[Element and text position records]
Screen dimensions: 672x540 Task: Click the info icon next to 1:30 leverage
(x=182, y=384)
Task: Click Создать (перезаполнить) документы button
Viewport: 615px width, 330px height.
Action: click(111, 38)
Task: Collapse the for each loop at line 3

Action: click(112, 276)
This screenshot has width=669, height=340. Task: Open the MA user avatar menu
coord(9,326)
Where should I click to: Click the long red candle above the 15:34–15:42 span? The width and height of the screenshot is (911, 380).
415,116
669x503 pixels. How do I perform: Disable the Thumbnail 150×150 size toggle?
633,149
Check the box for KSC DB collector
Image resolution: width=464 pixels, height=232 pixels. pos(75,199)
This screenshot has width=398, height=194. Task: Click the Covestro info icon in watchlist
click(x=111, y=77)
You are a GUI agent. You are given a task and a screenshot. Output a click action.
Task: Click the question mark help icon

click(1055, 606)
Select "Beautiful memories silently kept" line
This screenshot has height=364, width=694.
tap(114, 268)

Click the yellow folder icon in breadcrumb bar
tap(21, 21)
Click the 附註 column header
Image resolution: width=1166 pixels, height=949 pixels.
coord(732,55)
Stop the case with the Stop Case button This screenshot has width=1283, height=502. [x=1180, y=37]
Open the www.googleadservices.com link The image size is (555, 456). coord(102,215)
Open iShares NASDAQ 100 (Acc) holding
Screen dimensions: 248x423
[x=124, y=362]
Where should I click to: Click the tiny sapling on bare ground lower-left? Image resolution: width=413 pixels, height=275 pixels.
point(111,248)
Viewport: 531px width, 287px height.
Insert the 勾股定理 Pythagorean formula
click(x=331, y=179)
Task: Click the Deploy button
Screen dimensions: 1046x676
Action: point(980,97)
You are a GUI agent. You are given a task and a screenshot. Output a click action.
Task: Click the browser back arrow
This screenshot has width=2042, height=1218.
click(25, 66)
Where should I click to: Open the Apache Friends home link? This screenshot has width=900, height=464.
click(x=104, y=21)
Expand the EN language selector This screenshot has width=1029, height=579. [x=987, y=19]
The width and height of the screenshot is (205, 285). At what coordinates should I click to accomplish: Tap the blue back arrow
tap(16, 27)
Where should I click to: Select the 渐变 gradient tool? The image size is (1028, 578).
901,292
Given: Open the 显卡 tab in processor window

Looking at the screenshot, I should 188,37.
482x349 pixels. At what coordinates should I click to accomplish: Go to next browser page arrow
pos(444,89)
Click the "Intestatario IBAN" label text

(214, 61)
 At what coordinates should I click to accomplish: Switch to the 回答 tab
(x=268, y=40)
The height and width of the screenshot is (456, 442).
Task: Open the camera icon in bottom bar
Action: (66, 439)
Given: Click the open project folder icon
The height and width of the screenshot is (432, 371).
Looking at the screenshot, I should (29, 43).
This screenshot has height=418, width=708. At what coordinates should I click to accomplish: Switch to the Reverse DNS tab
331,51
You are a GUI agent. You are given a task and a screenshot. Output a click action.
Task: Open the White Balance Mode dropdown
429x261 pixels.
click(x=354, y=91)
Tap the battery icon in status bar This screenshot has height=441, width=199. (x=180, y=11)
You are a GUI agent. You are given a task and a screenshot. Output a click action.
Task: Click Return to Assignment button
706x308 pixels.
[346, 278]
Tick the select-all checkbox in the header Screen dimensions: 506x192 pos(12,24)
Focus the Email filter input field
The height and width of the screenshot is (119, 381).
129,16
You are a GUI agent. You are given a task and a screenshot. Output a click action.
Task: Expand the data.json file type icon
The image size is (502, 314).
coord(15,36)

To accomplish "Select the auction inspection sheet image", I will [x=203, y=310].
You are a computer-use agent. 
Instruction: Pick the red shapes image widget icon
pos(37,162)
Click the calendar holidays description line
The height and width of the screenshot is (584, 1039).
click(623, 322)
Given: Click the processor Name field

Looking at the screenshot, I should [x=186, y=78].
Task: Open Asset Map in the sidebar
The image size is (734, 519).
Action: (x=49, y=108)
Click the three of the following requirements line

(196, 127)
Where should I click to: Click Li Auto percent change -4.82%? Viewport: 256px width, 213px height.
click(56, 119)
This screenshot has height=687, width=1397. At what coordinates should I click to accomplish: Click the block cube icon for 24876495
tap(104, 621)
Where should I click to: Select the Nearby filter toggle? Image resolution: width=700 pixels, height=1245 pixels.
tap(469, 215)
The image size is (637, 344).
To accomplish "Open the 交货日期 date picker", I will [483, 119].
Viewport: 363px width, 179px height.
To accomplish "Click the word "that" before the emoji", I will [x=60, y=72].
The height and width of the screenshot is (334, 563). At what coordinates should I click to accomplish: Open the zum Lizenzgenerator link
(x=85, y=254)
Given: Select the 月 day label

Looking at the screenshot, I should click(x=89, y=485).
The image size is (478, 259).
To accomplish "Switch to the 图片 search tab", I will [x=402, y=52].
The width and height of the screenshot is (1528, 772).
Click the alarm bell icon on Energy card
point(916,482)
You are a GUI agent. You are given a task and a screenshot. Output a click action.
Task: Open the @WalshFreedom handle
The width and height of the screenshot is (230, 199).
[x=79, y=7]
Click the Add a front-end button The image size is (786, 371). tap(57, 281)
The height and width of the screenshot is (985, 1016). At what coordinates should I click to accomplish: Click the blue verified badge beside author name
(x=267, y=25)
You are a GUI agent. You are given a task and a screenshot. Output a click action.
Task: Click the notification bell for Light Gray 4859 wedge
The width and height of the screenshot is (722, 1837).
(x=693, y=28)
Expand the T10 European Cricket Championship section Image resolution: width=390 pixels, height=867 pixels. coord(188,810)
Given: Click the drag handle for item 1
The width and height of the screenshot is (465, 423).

▶ **WHAT IS EXPECTED**
Reproduce the lines of the records verbatim, starting with the line that contains "The width and height of the screenshot is (1528, 772)." and ending with the line that contains "(x=693, y=28)", both included. Output nothing except those lines.

▶ **SOLUTION TO THE EXERCISE**
The width and height of the screenshot is (1528, 772).
Click the alarm bell icon on Energy card
point(916,482)
You are a GUI agent. You are given a task and a screenshot. Output a click action.
Task: Open the @WalshFreedom handle
The width and height of the screenshot is (230, 199).
[x=79, y=7]
Click the Add a front-end button The image size is (786, 371). tap(57, 281)
The height and width of the screenshot is (985, 1016). At what coordinates should I click to accomplish: Click the blue verified badge beside author name
(x=267, y=25)
You are a GUI agent. You are given a task and a screenshot. Output a click action.
Task: Click the notification bell for Light Gray 4859 wedge
The width and height of the screenshot is (722, 1837).
(x=693, y=28)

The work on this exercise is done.